Opinion / Raymond Zhou
Appreciate Guoxue as it is
By Raymond Zhou (China Daily)
Updated: 2007-06-30 15:03
Guoxue is hot, it is sizzling.
Guoxue, of course, is the study of traditional Chinese culture,
especially Confucianism. In much of the past century, it was the target
of relentless criticism, something to be thrown out, bath water, baby and
all. Now, it is dangerously close to being overhyped as the panacea for
all social ills.
Just this week, a principal of a painting and calligraphy school in the
Central China city of Zhengzhou knelt down in piety while handing out
5,000 free copies of a Confucianist booklet that is the equivalent of
"Dos and Don'ts for Students".
In my mind, people like him are not showing respect for our cultural
heritage, but making a travesty of it.
I understand why people of previous generations went to extreme lengths
to trash Guoxue. They needed to get rid of Guoxue's constraints that had
bound us for thousands of years. The country was in dire need of an
injection of fresh air and new thinking.
In a time of peace and prosperity like ours, we should not be cynical
about Guoxue, but appreciate it for all the wealth and beauty of
civilization it embodies. Our education should include mandatory teaching
of a sampling of the Guoxue classics.
But, as they say, a little knowledge is a dangerous thing. Some who are
recently exposed to Guoxue tend to place it on a pedestal that even
normal criticism and academic analysis is seen as heresy. In essence,
they want to revert to the old days when Guoxue was a force of
suppression rather than a source of inspiration.
Many people get their Guoxue inklings from such channels as CCTV's
Lecture Room, where eloquent speakers like Yu Dan offered a
chicken-soup-for-the-soul interpretation. There is nothing wrong with
this populist methodology, but hers is far from a definitive account.
Instead, it is more an appetizer that should lead to a feast of the main
entre, which is the original work with its complexities and subtleties
that her feel-good preaching could not possibly incorporate.
This is like claiming McDonald's and KFC are the greatest American food,
or Hollywood is the representative of American culture. This line of
reasoning leads to the boom of rebuilding old architecture while the real
thing is happily destroyed to make way for more development.
Many want the facade of reverence with the soothing spirituality and
regained self-esteem. They are not unlike the proverbial Ye Gong, who
prays for a dragon all his life, but when the dragon descends, would flee
in panic.
People who revere Guoxue as God Almighty do not really understand how
civilizations evolve. They believe it is this rigid thing that must be
crammed down the throat of youngsters and never accommodate their
questions. Most traditional style schools (si shu) that have sprung up in
recent years resort to this gorging-without-digesting approach.
Think of it, the turmoil in the past century kept many Chinese untethered
from the rich heritage of our culture. Now some would use scrapes of it
as a paper-weight and a refuge, so that they have a sense of belonging to
something great, not something to be pounded by a newer, more aggressive
culture. It has become a defense mechanism, so to speak, against
uncertainties of the ever globalizing world.

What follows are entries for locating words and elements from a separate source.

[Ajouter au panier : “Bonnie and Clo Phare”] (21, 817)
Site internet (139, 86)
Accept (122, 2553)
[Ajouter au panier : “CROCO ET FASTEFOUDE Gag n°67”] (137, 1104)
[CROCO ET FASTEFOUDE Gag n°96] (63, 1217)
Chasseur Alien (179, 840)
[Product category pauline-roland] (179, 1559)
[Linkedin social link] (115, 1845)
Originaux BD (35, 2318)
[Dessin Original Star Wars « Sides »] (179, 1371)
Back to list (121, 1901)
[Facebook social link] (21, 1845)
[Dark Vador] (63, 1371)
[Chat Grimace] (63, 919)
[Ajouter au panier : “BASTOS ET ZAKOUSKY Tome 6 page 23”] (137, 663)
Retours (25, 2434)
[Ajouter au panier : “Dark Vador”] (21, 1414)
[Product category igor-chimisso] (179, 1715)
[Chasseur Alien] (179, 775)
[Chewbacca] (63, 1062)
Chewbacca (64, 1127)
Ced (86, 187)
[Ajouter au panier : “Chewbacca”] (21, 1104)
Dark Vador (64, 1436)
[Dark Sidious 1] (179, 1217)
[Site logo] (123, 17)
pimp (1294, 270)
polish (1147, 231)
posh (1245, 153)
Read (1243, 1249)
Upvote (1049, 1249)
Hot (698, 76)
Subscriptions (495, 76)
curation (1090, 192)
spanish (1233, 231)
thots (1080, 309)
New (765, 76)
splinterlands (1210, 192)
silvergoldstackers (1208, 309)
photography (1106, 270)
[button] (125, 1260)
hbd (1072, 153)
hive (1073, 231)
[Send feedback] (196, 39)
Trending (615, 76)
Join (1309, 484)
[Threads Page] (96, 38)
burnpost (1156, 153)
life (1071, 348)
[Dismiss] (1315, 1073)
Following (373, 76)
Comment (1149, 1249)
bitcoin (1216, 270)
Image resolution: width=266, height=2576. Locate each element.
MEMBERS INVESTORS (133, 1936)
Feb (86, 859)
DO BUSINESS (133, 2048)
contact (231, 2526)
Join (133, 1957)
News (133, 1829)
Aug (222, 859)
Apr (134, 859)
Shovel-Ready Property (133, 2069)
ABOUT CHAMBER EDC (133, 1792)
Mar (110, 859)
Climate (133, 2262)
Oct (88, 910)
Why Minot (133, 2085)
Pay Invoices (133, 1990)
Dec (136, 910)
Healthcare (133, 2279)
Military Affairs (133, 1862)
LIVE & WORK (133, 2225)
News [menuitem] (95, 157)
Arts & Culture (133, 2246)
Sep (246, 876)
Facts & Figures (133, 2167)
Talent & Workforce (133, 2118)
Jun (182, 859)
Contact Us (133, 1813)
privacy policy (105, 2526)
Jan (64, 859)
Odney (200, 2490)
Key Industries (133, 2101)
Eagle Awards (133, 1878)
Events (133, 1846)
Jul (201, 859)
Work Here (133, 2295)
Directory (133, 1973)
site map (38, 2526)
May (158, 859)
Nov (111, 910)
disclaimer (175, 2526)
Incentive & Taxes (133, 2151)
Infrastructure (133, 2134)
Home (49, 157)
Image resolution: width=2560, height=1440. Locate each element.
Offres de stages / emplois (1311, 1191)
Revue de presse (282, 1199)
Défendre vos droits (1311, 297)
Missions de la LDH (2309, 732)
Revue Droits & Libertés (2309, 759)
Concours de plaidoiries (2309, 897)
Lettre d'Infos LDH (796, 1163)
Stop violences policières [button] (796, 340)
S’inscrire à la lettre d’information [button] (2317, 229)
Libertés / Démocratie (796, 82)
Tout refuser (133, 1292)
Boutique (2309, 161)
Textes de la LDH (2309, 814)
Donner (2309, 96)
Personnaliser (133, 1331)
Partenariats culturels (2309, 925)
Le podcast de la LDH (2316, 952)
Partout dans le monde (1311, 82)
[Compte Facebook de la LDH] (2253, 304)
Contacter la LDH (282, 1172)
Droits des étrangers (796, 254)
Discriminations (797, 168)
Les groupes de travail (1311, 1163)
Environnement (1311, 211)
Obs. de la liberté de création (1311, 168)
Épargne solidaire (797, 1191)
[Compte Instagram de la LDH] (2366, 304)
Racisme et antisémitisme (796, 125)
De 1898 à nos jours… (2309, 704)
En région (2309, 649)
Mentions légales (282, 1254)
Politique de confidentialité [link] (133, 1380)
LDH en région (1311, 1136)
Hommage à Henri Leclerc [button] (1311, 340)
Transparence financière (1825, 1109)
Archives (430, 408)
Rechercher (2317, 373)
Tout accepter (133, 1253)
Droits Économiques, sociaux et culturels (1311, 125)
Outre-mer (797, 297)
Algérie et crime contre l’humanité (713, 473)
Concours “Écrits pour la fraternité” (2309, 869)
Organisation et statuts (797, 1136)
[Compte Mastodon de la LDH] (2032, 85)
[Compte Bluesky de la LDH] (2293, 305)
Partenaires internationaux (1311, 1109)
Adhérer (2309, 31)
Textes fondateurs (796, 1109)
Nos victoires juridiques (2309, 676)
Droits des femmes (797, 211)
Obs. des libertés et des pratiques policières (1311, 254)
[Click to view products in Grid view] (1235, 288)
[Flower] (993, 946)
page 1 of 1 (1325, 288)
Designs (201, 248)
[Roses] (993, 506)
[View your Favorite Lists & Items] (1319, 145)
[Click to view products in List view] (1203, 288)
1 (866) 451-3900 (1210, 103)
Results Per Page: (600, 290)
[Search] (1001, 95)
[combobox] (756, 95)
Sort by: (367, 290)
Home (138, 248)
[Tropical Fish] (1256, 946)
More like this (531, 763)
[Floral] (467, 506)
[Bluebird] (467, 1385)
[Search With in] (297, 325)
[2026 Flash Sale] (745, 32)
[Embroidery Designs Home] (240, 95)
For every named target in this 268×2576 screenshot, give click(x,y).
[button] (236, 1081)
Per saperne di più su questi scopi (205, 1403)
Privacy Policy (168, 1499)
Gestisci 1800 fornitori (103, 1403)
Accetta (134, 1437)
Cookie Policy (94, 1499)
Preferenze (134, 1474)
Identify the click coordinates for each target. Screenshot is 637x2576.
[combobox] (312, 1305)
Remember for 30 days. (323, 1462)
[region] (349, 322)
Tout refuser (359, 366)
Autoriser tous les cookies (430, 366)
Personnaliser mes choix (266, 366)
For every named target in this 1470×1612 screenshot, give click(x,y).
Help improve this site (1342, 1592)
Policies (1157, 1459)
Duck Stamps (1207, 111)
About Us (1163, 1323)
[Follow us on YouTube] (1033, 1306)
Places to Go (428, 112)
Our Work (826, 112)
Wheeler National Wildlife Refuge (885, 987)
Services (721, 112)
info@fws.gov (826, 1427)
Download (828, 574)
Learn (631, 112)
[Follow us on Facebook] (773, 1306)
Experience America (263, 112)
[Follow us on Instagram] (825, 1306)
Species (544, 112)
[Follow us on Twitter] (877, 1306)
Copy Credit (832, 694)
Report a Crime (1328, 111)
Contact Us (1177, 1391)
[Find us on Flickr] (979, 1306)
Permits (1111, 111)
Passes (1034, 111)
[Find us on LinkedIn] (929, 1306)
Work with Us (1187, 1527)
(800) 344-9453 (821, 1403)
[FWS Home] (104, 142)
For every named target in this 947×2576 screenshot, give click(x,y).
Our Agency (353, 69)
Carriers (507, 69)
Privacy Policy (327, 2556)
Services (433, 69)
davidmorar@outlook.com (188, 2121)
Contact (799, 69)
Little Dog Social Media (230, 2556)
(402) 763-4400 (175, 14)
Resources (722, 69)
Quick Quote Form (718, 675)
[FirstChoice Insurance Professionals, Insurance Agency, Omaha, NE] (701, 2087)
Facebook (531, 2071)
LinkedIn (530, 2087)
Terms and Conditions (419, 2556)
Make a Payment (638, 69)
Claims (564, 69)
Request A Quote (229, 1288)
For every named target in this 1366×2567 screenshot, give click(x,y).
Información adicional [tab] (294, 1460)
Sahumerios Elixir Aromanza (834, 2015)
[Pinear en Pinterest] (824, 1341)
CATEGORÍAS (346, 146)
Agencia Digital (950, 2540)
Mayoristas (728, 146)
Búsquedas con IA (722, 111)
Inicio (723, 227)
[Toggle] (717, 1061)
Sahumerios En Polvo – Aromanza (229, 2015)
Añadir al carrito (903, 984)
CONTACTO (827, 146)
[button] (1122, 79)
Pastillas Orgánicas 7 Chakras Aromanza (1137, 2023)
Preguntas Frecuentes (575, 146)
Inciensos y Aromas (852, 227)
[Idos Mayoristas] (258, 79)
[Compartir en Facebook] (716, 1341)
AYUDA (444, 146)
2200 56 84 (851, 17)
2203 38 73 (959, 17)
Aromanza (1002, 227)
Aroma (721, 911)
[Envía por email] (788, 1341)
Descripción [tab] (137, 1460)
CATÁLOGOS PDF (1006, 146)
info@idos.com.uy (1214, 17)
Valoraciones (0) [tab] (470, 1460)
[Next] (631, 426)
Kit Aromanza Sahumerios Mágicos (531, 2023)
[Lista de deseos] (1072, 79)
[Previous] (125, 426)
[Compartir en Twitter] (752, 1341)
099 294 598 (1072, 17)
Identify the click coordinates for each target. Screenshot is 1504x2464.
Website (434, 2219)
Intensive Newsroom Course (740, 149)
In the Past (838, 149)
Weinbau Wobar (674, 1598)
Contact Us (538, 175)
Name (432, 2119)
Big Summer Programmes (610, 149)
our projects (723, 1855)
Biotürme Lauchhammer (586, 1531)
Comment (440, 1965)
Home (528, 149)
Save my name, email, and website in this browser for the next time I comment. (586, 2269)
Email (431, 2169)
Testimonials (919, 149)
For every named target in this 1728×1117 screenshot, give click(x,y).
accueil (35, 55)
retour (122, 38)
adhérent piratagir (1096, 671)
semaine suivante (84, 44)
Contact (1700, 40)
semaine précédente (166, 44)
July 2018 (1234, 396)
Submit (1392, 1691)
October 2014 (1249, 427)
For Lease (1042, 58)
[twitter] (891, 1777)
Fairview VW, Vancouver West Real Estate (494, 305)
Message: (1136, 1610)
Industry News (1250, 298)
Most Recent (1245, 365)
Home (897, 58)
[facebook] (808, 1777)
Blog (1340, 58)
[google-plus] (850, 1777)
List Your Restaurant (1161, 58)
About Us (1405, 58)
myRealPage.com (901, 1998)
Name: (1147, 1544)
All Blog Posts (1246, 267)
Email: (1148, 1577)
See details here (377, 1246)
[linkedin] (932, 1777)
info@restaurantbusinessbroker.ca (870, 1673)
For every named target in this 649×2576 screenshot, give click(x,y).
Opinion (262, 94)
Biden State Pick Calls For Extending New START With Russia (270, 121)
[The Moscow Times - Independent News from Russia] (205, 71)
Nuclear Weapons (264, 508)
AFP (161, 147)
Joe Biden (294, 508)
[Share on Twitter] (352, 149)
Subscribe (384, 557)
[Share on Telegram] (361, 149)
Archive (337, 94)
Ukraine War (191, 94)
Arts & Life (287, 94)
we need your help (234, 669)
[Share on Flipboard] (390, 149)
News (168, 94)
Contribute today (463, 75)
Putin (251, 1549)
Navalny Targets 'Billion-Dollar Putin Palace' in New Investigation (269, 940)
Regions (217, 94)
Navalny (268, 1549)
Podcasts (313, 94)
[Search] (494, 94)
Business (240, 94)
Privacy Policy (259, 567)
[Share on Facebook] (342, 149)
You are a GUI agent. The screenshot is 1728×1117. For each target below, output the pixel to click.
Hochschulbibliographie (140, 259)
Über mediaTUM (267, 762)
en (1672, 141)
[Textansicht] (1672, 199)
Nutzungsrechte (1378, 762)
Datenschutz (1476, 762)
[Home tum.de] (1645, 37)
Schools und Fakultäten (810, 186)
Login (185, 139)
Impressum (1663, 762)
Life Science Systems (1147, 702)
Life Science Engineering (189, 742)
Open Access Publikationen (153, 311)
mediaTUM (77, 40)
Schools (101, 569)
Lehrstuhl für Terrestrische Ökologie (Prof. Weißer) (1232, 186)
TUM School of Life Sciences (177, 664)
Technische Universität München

The purists reject any outside influence, oblivious that many of what
they consider authentically Chinese, such as the traditional musical
instrument erhu, were originally imported. They want to crown the
Han-style costume as the national standard, not realizing those who
conquered and ruled central China have long been part of the big family
of China's multiple ethnicities, therefore their way of dressing just as
authentic Chinese as the Han's.
What the Guoxue fundamentalists have ignored is something preached by
Confucius - understanding and tolerance.